Gandalf is shocked to see Fëanor, but also thinks the whole thing is hilarious. Classic Gandalf.

Merry and Pippin are very confused by the ginger elf who is almost as tall as an ent (not really, but hobbits are bad at math)

Aragorn, Elladan, and Elrohir are VERY CONCERNED about the sudden reappearance of Fëanor. Legolas would be concerned if he’d ever paid attention to history lessons.

Bonus: Elladan, Elrohir, Amrod, and Amras are a group to be feared.

They all assume Frodo and Sam are dead until a very old and tired Maglor Fëanorian limps into Gondor and calmly asks for a healer. He had followed them into Mordor out of curiosity and after the Ring’s destruction he carried them out.

Maglor insists he was not trying to kidnap more children. He says he knew they were adults. Sam says he kept calling them “little ones” and “dear children.”

Maglor doesn’t know what to do when he is suddenly mobbed by his father and brothers (he didn’t know they were back, he just went to Gondor because it was closest).

Maglor cries.

Fingolfin’s group get there next (because Elrond heard Maedhros was back and immediately took off).

Elrond was not expecting to see Maglor because he assumed Maglor was still wandering the beach somewhere. (Maglor burst into tears when he saw Elrond’s bandaged hand)

Maedhros and Maglor are NOT HAPPY that their son is missing a finger and immediately start chewing him out about “fucking magic Jewels and jewelry”

Erestor, who came with Elrond and is a former follower of Maglor, almost cries at the sight of his best friend.

Finarfin had to go find his son (Gildor Inglorion is actually Finrod, because he’s the WORST at coming up with fake names). He finally arrives in Minas Tirith very Tired and Done with Everyone.

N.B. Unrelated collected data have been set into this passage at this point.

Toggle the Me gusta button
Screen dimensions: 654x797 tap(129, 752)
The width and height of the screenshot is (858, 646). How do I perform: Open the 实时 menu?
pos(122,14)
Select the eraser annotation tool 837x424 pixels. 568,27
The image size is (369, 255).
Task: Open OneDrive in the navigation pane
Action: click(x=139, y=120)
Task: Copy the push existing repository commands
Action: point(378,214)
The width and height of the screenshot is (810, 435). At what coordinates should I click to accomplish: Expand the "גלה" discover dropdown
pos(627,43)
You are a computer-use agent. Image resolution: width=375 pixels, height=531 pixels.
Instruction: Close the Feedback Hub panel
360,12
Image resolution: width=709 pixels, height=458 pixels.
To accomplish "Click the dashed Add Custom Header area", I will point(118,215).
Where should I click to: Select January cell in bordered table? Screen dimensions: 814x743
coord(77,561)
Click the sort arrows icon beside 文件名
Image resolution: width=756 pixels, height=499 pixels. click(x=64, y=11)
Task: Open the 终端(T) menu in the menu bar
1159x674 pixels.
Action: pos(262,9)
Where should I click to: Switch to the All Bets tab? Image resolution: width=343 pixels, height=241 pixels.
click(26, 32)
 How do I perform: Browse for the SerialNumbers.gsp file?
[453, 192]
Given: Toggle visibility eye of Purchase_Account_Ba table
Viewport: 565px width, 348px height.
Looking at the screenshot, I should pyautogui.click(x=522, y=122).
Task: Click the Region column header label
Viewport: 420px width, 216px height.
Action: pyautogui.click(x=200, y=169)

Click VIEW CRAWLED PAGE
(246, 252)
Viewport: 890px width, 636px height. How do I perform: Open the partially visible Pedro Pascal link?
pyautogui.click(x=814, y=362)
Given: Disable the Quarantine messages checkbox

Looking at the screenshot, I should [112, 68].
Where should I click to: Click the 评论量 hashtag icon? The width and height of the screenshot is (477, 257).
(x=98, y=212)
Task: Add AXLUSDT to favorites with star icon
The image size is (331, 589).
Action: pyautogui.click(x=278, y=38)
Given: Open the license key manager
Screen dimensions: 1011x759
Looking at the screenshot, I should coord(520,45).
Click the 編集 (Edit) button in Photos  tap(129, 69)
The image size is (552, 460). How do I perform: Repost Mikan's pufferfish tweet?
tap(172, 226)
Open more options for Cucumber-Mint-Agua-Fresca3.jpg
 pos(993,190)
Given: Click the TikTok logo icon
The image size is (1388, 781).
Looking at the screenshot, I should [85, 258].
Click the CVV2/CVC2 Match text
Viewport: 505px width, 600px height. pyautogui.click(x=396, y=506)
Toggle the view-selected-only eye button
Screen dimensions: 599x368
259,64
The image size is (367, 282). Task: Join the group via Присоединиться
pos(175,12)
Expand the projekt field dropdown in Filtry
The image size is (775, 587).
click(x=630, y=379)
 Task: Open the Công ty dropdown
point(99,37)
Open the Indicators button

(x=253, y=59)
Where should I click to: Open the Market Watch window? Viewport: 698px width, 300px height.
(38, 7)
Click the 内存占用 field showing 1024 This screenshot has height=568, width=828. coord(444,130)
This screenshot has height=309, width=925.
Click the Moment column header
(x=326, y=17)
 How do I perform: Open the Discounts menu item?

Gildor/Finrod was hanging out with Radagast, so now they have rabbits. Great. Thanks buddy. Really helpful when you’re fighting EVIL INCARNATE.

Galadriel yells at Fëanor. Everyone is happy about this.

Gil-Galad is there. Fingon and Maglor finally admit to everyone that Gil-Galad is Maglor’s son that Fingon just passed off as his own. Fëanor is ECSTATIC. Maglor cries.

Celebrían is there too. She has a sword. She stabs things. She is badass.

Dain Ironfoot rolls out of Erebor with a dwarf army to save Gimli, son of Gloin. He figures he might as well help the big dudes too.

Fëanor likes the dwarves. This is concerning. They tell him about the Arkenstone. This is very concerning.

Maglor assures them that the Arkenstone is not a Silmaril. He already checked. It’s a cheap copy that Morgoth made to try to replicate them.

Celebrimbor came with Curufin (who he stubbornly refuses to call Dad). He is not happy that everyone keeps ribbing him about his ex-boyfriend.

Finrod and Curufin fight over which of them is a better father figure to Celebrimbor.

The mortals of Gondor initially thought the elves would save them, by this point they’re fairly sure they’re fucked.

Somehow they all band together for one last dramatic siege on Mordor.

Morgoth comes out to fight them and just as it looks like he might be about to win, Earendil swoops down, crashes Vingilot into him, and squishes him.